▸ Supplied text:

[Start of section]

While reading this, please keep in mind that it’s 0630 after a night shift. I’ve had a solid two hours of sleep in the last 24 hours so please don’t judge me if I ramble.
You know, sometimes being awake in the wee hours of the morning makes me ponder things.
Tonight, I was pondering the many, many comments I get from from community members, patients, and patients’ families about ER staff and personal hygiene.
Not the staff’s personal hygiene, mind you.
The patient’s personal hygiene.
By now you may be confused.
Let me explain, in the form of a story…
Once upon a time (the day before yesterday), I met a patient, and the patient’s daughter. Let’s call her Sue.
Sue’s mom was under my care for a little while, and during that time we discussed a variety of different topics, and somewhere along the way the subject of leg hair came up.
“Don’t mind my hairy legs” says Sue’s mom.

[End of section]

[Saved entries]
[Start of section]

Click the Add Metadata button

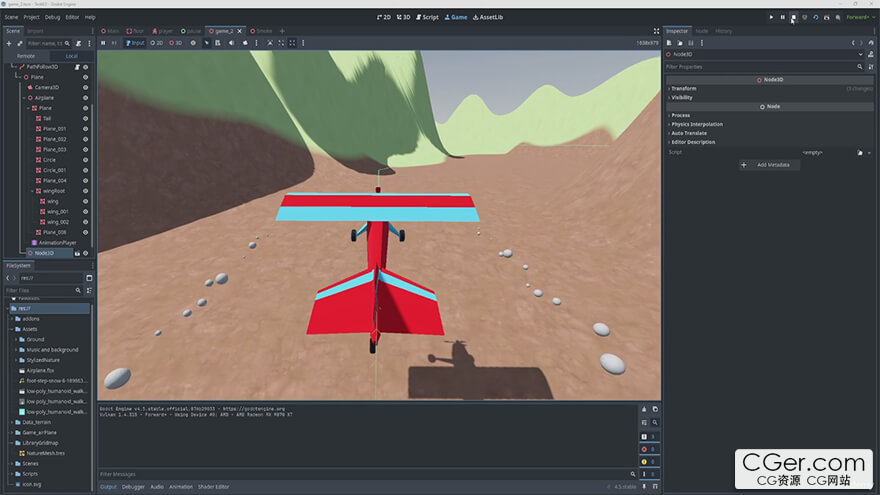tap(769, 164)
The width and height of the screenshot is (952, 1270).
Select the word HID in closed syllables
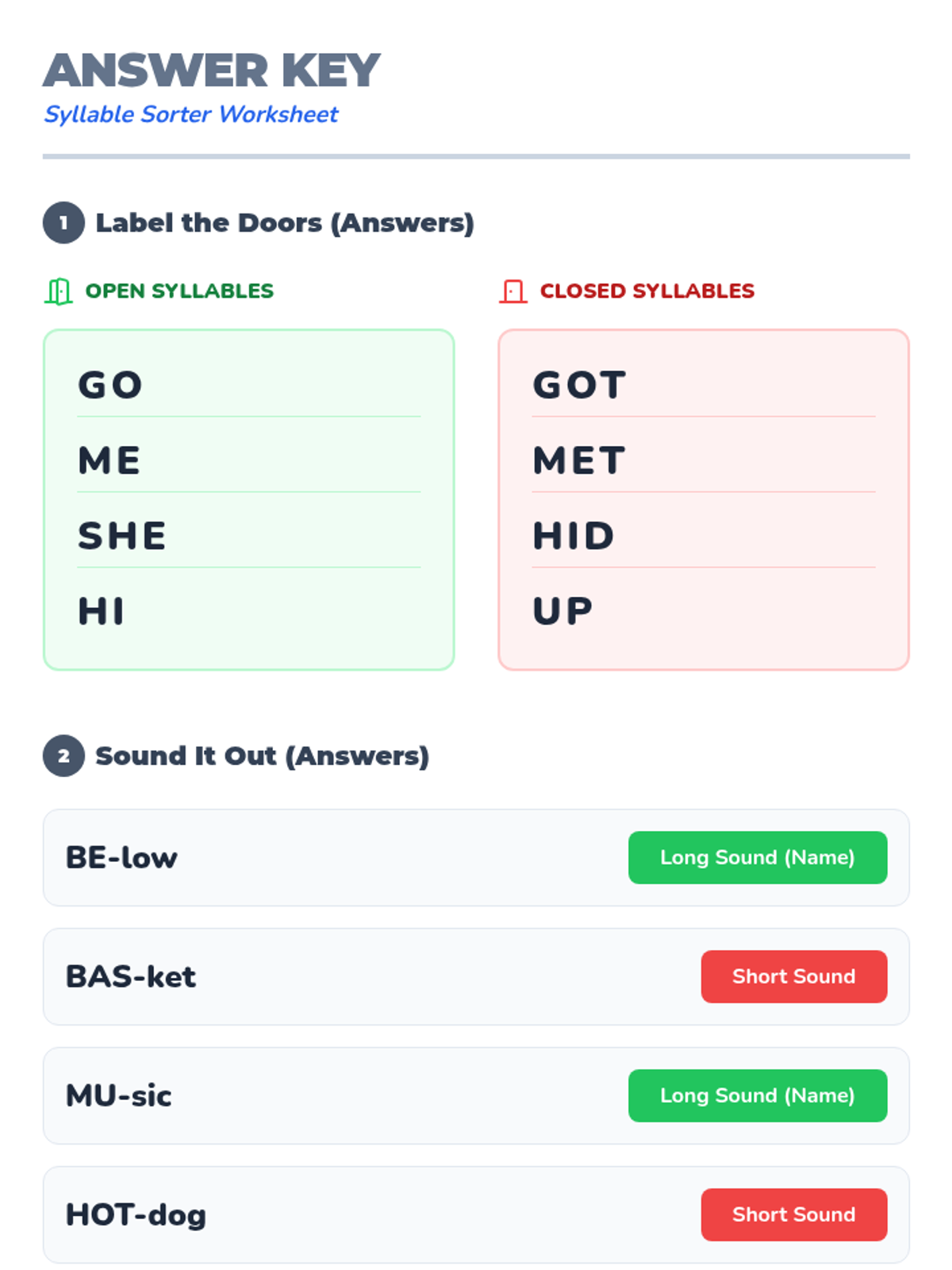click(x=574, y=537)
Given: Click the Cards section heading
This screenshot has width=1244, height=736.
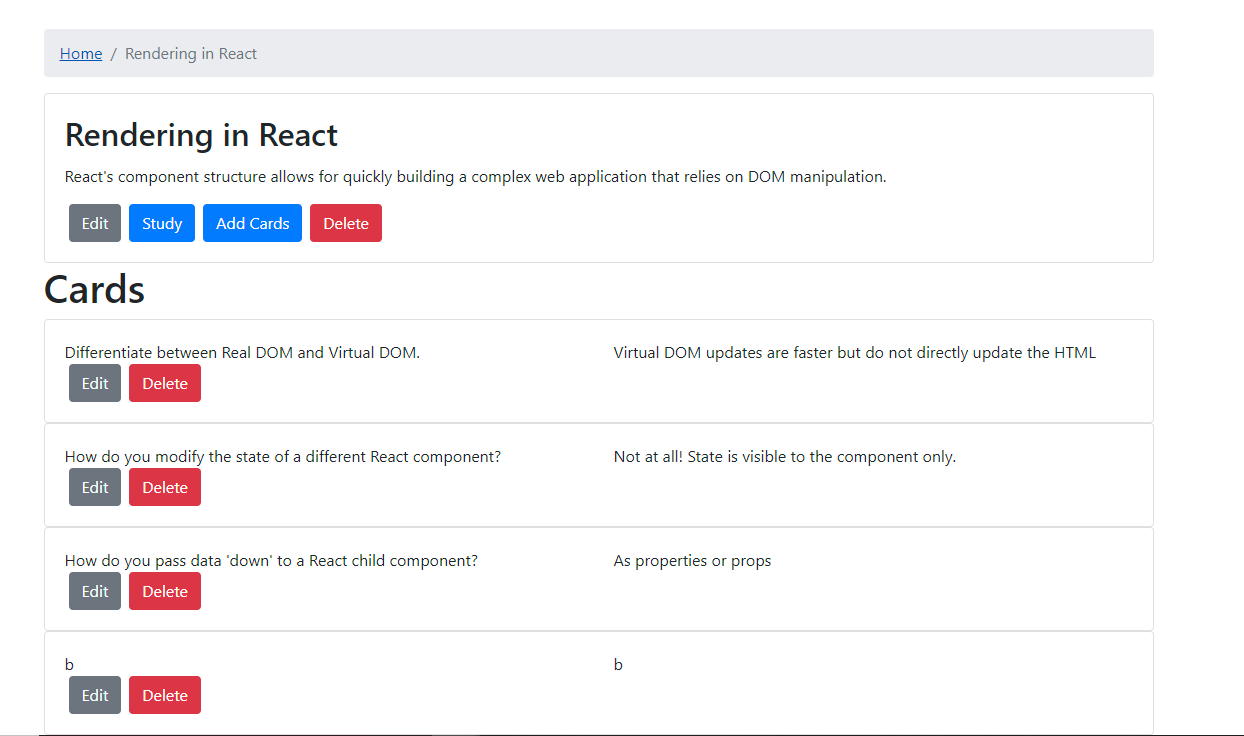Looking at the screenshot, I should [x=94, y=289].
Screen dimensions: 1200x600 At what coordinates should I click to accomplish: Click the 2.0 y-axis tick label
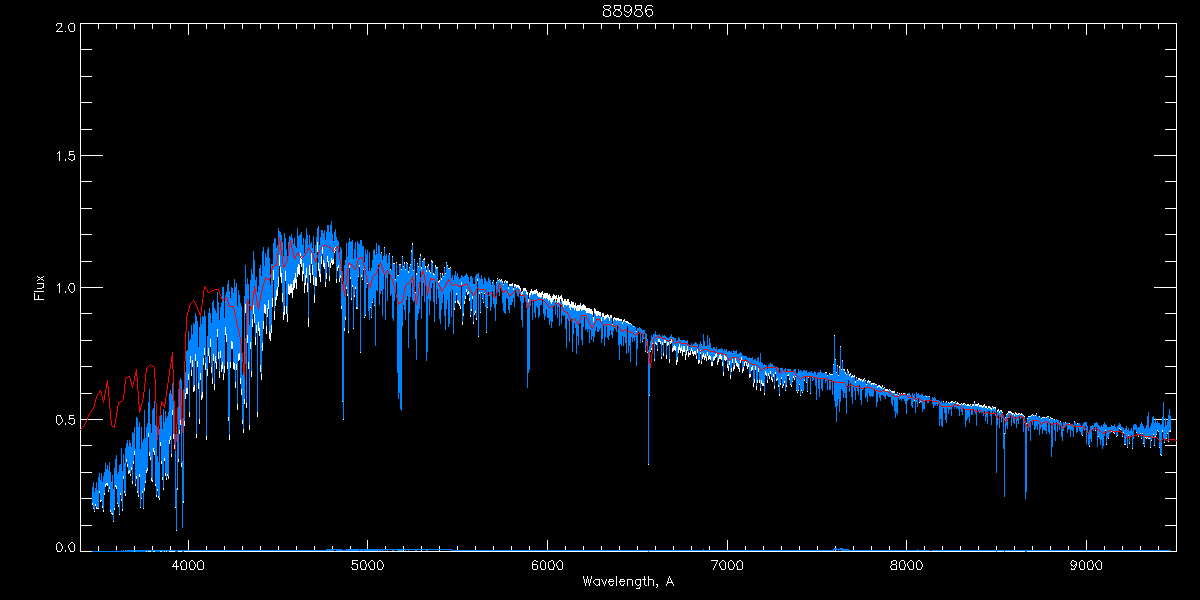point(62,27)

[End of section]

▸ Required tasks:
a) Please copy the stretch of the night-shift post from "The patient’s personal" through "hair came up.".
b) Translate this sentence from the night-shift post into Spanish: "Let me explain, in the form of a story…"

▸ List of solutions:
a)
The patient’s personal hygiene.
By now you may be confused.
Let me explain, in the form of a story…
Once upon a time (the day before yesterday), I met a patient, and the patient’s daughter. Let’s call her Sue.
Sue’s mom was under my care for a little while, and during that time we discussed a variety of different topics, and somewhere along the way the subject of leg hair came up.

b) Déjenme explicarlo, en forma de historia…